Em casa fiz um campinho e driblando adversários imaginários lá ia eu fintando um, fintando dois com a bola de meia no pé. Na escada, lá estavam sentadas as minhas manas, com suas bonecas e logo atrás delas a minha mãe, deslumbradas com o que eu fazia com a bola. Elas aplaudiam, gritavam, e eu, todo satisfeito, mais e mais driblava aquelas figuras imaginárias que só eu as via.
Eu fazia miséria com aquela bola de pano. Tropicava nela, caia ao tentar chutar, pisava na coitada, caia em cima esmagando-a com meu corpo, e por fim acertava um chute e gritava junto com minha mãe e manas:
- É goooooooool
Cansado, de minhas mil peripécias com aquela bola de pano, sentava no chão todo realizado.
Pegava então a bola de pano com carinho, ao final de minha grande exibição, dava uns tapas nela para remover a terra e com ela debaixo do braço, todo garboso, levava para guardar no meu quarto.
Sonhava mil sonhos, e no meu sonho eu era muito feliz com minha bola de pano que minha mãe fazia.
Ah! Aquela bola de pano era linda, e eu a tenho bem guardada na minha memória ainda hoje.

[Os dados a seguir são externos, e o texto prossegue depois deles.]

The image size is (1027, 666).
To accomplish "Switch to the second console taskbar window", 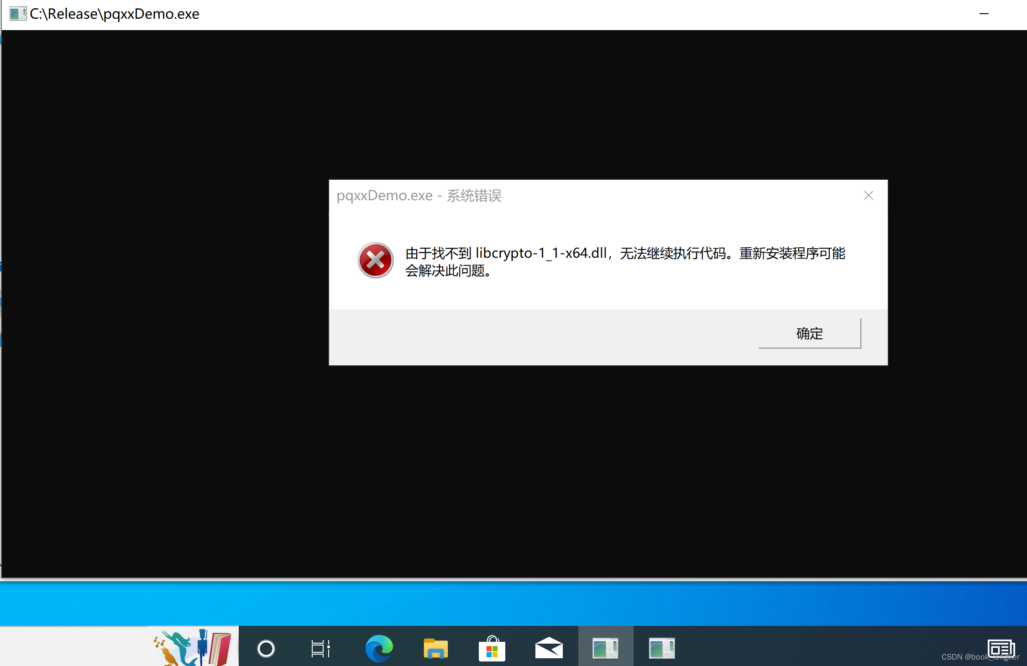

Confesso que sinto uma imensa saudade daquele tempo de guri principalmente quando me lembro destes momentos mágicos. Da bola de pano que minha mãe fazia. Para mim, e isto ninguém tira de minha cabeça, que quem trouxe o futebol aqui para o Brasil, foi esta polaca de olhos azuis chamada Maria e não o Charles Muller como dizem e escrevem por aí.